Russian-Made Cluster Bombs Dropped in Syria: Human Rights Watch

Russia cluster bombs Syria
Sukhoi Su-25 jet fighters take off during a drill at the Russian southern Stavropol region, March 12, 2015. Eduard Korniyenko/Reuters

Forces supporting the Syrian government could be using Russian-made cluster munitions in airstrikes, according to the non-governmental organization Human Rights Watch (HRW).

The human rights charity reported over the weekend that its activists had photographic and video evidence suggesting Russia is either using or supplying the Syrian military with "air-dropped cluster munitions."

They reportedly were used southwest of Aleppo, in the village of Kafr Halab, and HRW also said "ground-fired Russian-made cluster munition rockets" had been used in the Russian-Syrian operations in northern Syria. The charity noted that it could not conclusively prove that either Russia or Syria was responsible, but neither country has banned the use of the highly imprecise munitions.

The use of cluster munitions is highly controversial because they launch as many as hundreds of small missiles in various directions on impact and are capable of maiming indiscriminately. Also, the bomblets in cluster bombs often fail to explode for a long time, presenting a sustained risk to civilians.

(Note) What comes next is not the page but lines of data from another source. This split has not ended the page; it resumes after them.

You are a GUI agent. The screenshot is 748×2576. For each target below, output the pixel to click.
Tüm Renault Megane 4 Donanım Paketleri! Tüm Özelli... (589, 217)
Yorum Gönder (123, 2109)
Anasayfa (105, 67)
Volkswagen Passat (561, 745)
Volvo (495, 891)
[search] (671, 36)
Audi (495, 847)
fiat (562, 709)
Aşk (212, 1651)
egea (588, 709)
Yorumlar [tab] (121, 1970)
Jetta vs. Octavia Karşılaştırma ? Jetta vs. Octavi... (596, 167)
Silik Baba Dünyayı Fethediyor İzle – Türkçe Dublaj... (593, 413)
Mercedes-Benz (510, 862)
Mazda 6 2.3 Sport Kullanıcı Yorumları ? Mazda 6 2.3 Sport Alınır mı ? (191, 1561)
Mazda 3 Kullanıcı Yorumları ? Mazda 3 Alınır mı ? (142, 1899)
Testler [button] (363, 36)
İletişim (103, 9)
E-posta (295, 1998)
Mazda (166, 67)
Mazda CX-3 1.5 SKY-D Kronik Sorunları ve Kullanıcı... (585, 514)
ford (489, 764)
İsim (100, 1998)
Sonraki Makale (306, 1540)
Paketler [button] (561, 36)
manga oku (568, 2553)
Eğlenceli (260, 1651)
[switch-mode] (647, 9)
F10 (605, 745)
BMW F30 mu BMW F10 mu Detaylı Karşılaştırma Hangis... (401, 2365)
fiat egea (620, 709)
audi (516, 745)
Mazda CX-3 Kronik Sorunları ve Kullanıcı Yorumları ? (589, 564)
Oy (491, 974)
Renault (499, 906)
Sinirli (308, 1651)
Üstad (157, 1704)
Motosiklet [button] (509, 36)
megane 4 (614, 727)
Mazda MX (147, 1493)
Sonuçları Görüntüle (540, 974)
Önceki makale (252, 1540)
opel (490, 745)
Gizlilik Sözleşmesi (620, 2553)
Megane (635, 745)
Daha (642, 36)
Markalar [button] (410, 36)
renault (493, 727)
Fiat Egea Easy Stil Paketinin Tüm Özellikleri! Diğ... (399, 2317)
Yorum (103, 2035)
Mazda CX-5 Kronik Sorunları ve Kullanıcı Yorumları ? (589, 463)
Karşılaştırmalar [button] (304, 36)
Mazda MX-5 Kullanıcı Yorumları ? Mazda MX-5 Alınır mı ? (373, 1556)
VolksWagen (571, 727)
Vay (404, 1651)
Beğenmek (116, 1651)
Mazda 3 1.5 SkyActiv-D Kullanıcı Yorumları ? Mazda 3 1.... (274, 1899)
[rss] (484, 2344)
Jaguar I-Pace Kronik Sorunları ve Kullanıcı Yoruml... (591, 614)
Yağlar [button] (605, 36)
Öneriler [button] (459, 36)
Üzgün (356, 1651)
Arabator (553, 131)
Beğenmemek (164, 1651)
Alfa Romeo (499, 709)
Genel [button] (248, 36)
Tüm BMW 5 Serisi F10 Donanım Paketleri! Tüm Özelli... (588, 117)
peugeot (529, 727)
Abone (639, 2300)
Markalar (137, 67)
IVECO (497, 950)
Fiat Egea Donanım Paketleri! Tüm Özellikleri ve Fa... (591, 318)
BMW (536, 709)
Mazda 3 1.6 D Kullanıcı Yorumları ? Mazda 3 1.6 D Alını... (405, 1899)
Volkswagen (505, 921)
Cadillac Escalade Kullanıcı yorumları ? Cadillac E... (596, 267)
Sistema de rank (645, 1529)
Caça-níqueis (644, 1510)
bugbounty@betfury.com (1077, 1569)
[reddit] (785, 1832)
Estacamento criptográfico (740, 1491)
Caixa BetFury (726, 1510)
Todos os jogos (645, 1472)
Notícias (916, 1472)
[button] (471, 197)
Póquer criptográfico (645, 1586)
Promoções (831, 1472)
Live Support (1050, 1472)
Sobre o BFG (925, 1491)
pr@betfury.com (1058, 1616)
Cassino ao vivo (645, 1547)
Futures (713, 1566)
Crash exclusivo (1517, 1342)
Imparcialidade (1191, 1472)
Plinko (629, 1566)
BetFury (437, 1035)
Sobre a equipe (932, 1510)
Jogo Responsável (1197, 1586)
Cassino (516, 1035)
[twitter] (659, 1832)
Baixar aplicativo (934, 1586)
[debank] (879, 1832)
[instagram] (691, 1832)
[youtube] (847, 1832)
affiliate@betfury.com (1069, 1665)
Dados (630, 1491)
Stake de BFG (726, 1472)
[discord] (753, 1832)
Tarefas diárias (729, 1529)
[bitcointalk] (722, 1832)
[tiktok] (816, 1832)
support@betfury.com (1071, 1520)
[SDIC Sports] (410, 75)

"It's disturbing that yet another type of cluster munition is being used in Syria given the harm they cause to civilians for years to come," Nadim Houry, deputy Middle East director at HRW, said. "Neither Russia nor Syria should use cluster munitions, and both should join the international ban without delay."

Russian defense officials have repeatedly denied having any knowledge that civilians have been hit as a result of their airstrikes. Earlier this month, Russian President Vladimir Putin referred to reports that Russian airstrikes have killed innocent Syrians as an "information attack."

On Monday, the Ministry of Defence told state news agency Itar-Tass that over the last three days Russia had destroyed sites belonging to the terror group ISIS around Raqqa, adding that Islamists were making "desperate attempts" to reinforce their fighters engaged with the Syrian army on the ground. Russia has been engaging in airstrikes in Syria since the end of September.